### Available data
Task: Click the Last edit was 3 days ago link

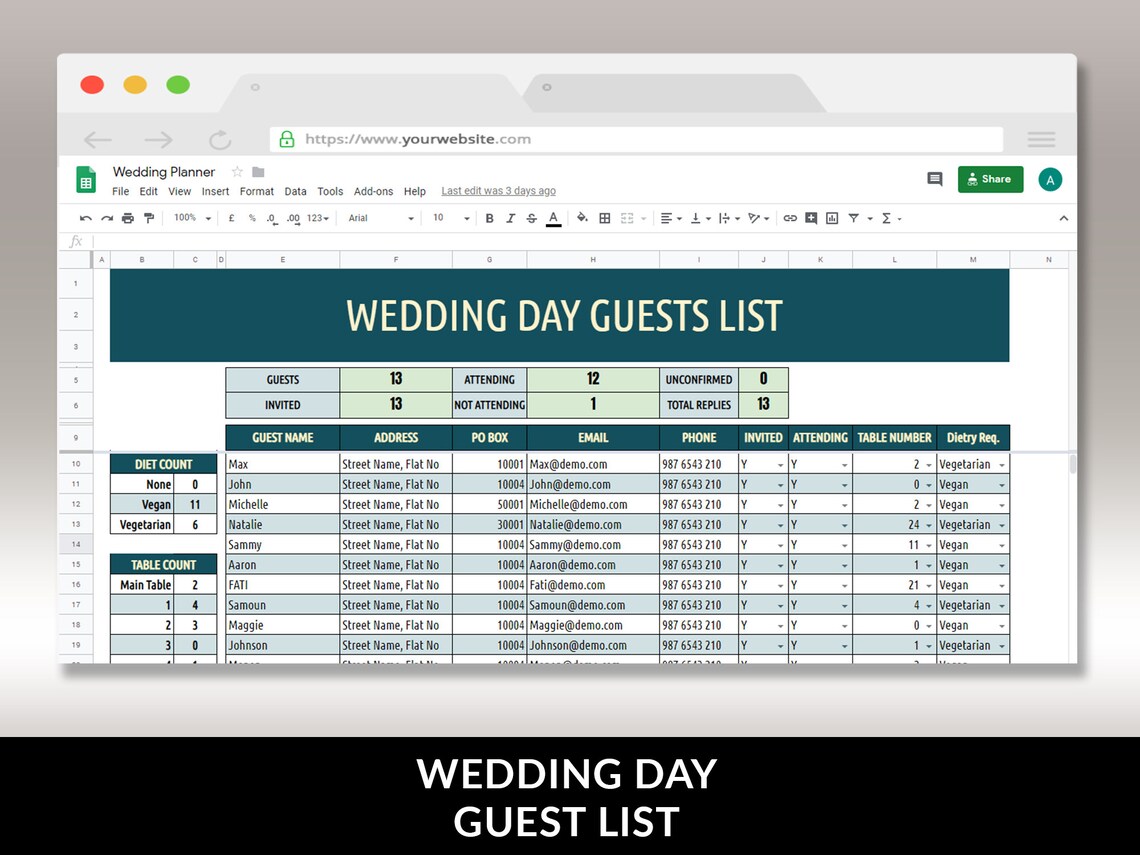Action: click(498, 190)
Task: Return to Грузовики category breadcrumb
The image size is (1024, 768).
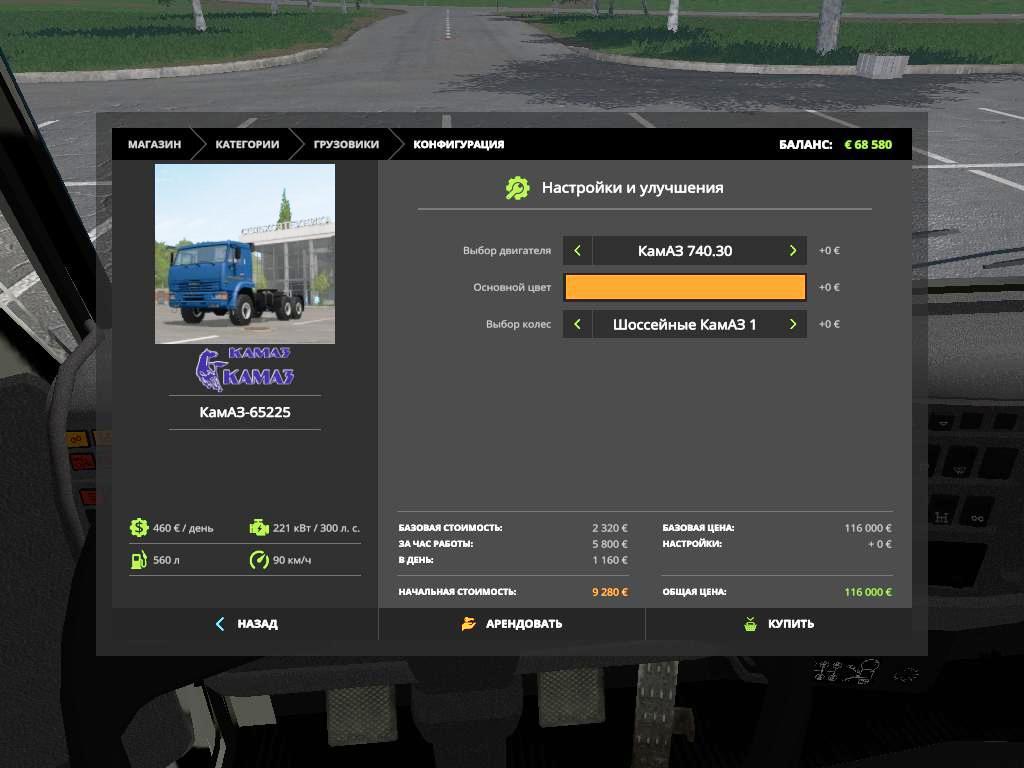Action: pyautogui.click(x=346, y=145)
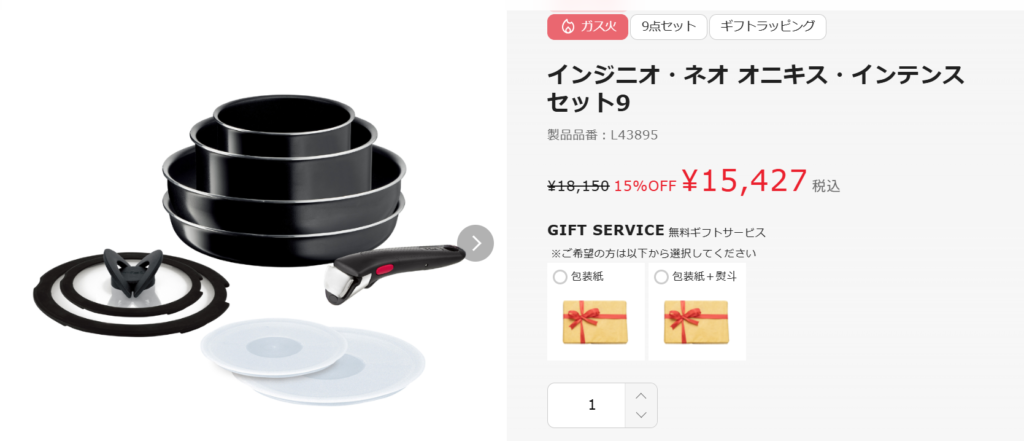Click the GIFT SERVICE heading

(x=605, y=230)
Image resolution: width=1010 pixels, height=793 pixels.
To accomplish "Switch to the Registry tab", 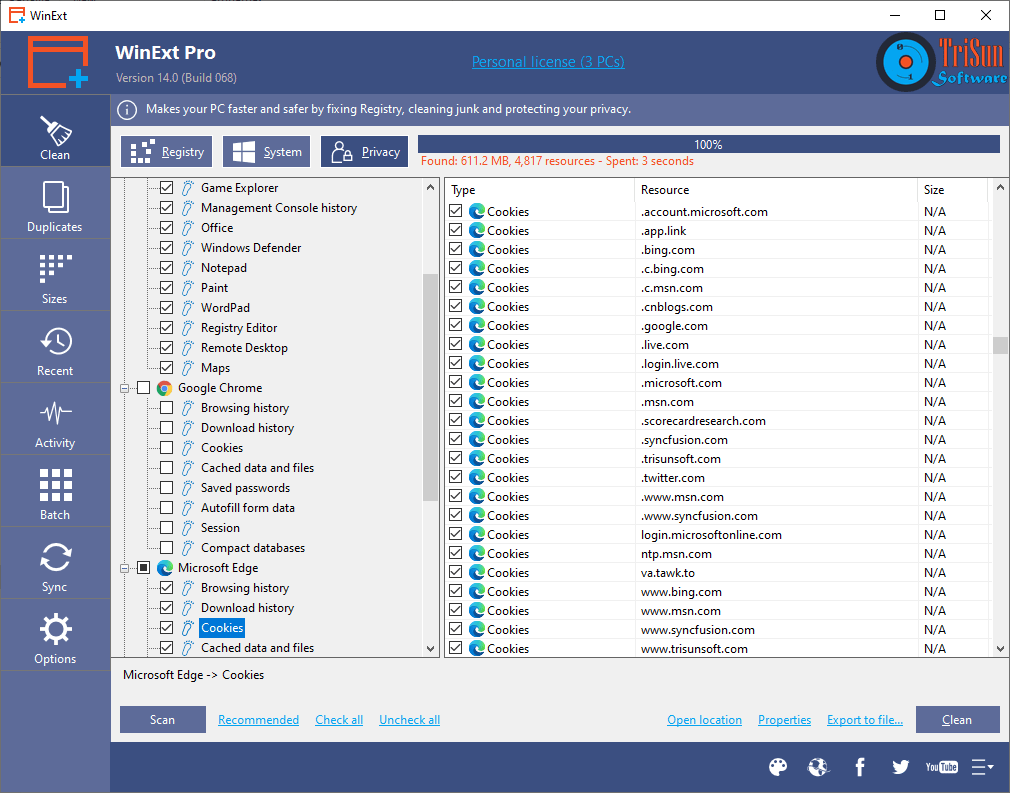I will pyautogui.click(x=166, y=151).
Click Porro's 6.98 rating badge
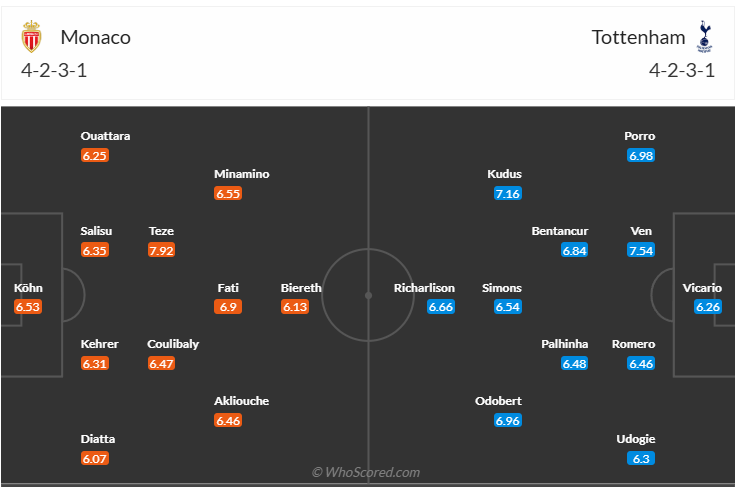Screen dimensions: 739x487 [641, 155]
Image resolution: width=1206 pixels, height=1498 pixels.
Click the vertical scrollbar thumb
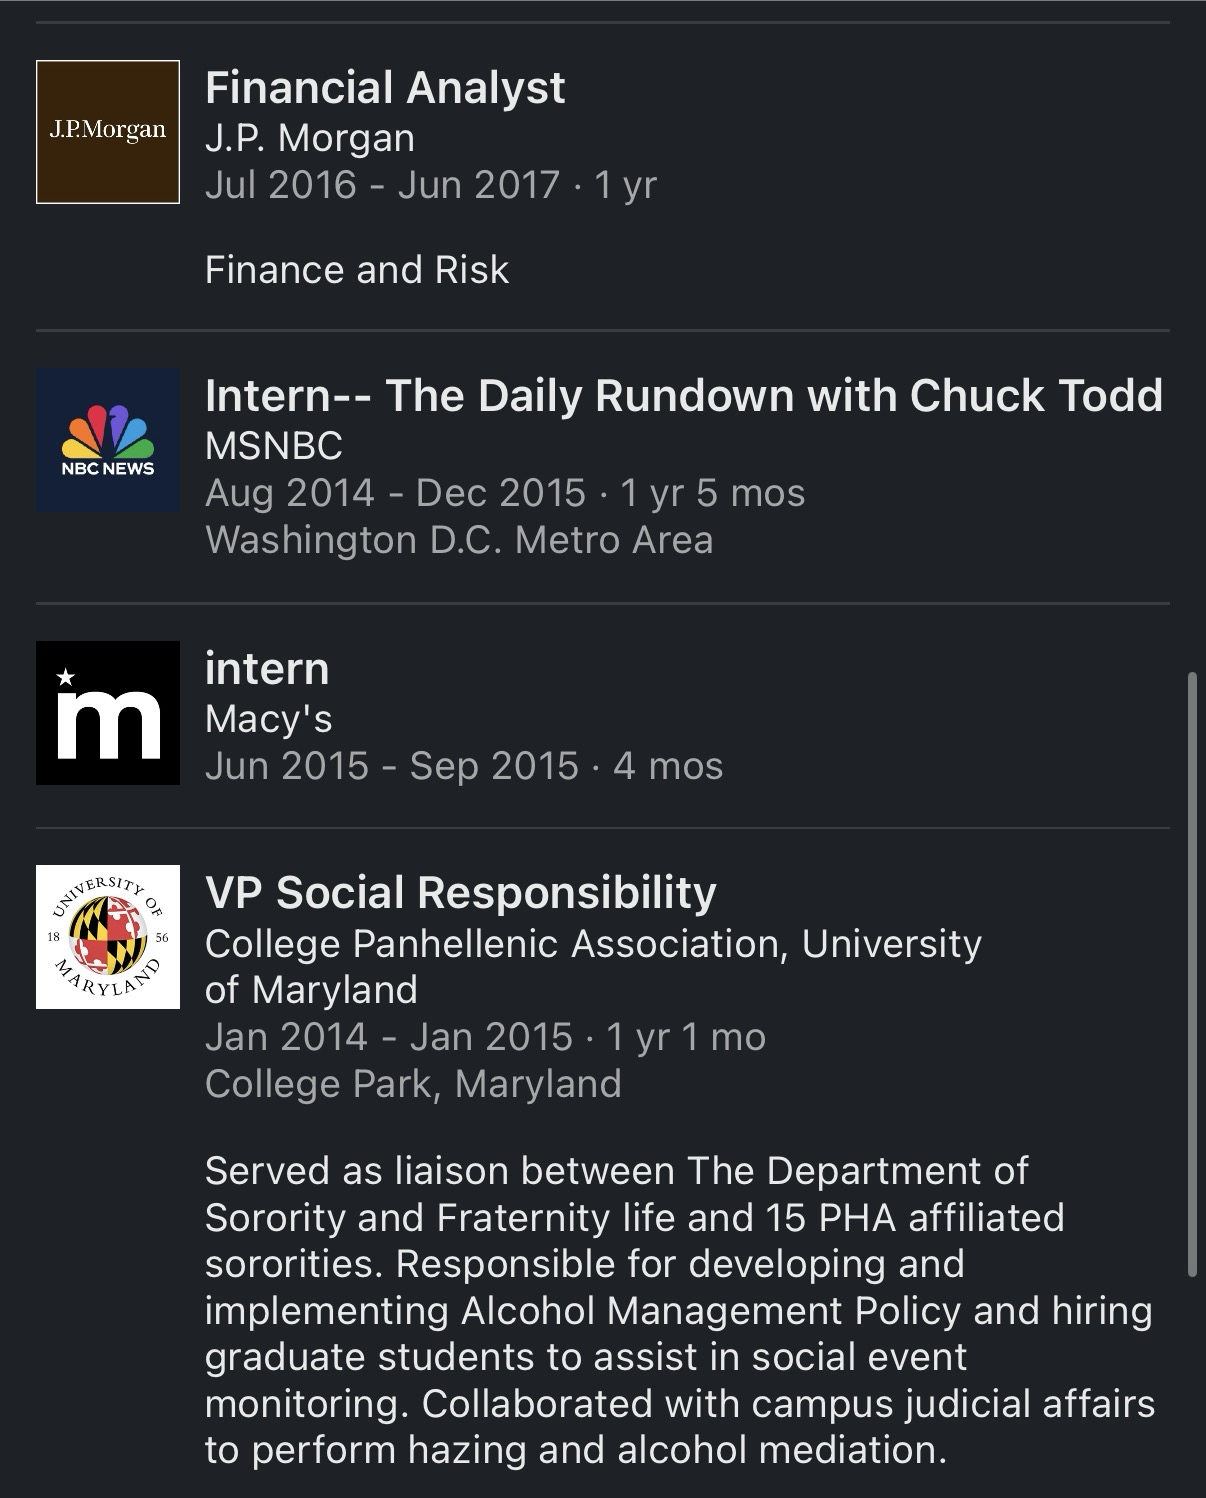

### Task objective
Lines from the entries that contain the string "width" are what must be copied.

### Answer box
Image resolution: width=1010 pixels, height=793 pixels.
Image resolution: width=1206 pixels, height=1498 pixels.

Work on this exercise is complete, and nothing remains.